For the data that follows, report how many lines include the string "icon", and write the number alone.

*** Raw data Section Begins ***

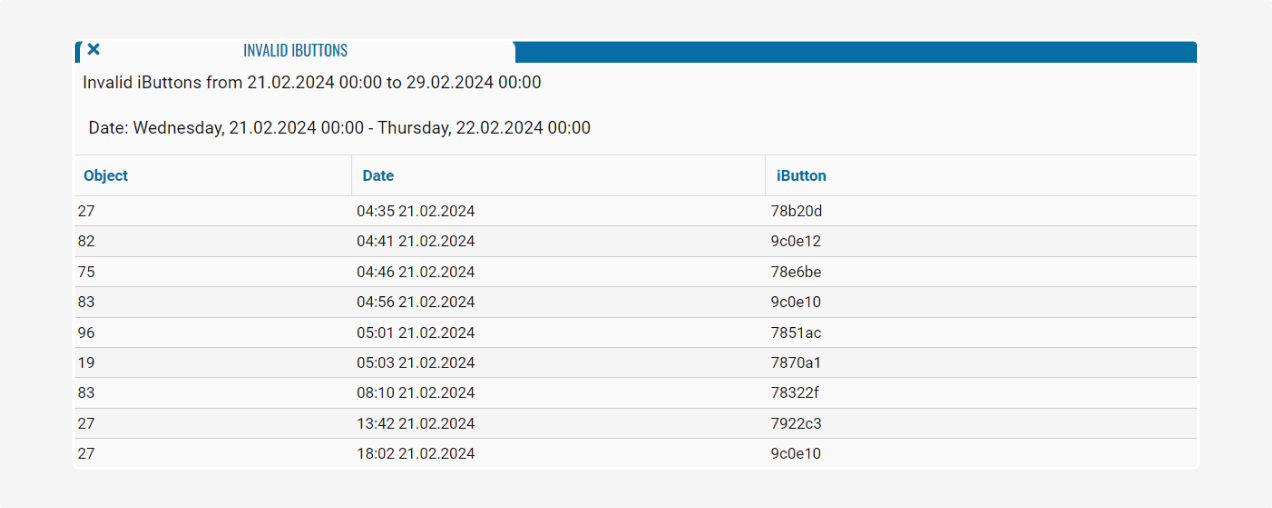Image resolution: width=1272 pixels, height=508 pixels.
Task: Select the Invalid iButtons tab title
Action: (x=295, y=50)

*** Raw data Section Ends ***
*** Raw data Section Begins ***

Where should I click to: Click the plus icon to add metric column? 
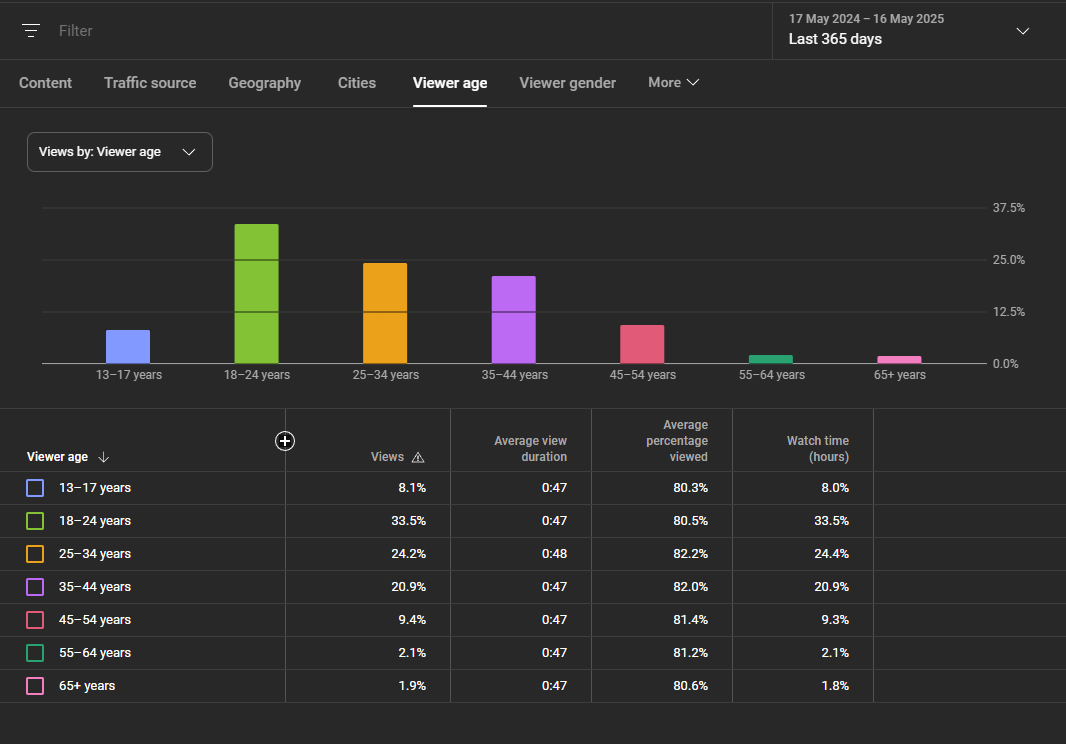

*** Raw data Section Ends ***
*** Raw data Section Begins ***

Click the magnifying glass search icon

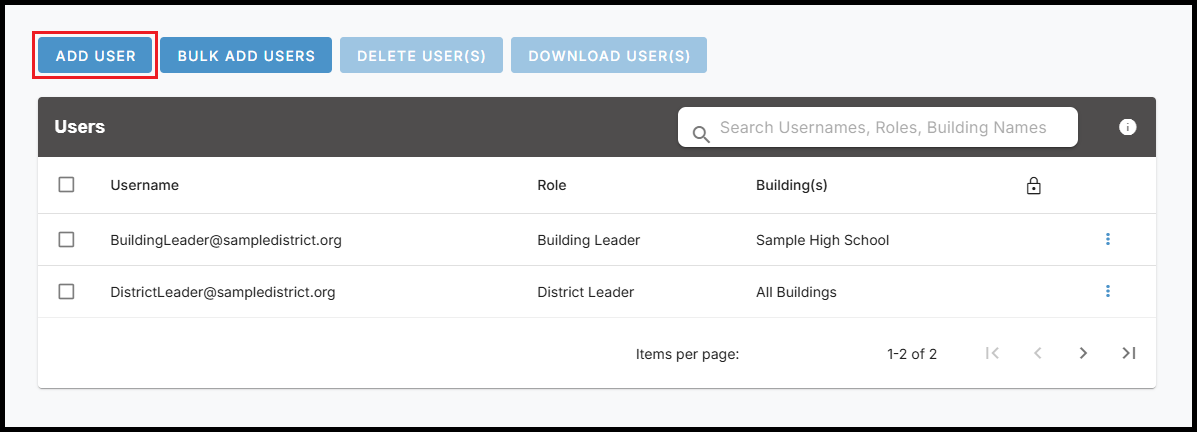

*** Raw data Section Ends ***

** Solution **
2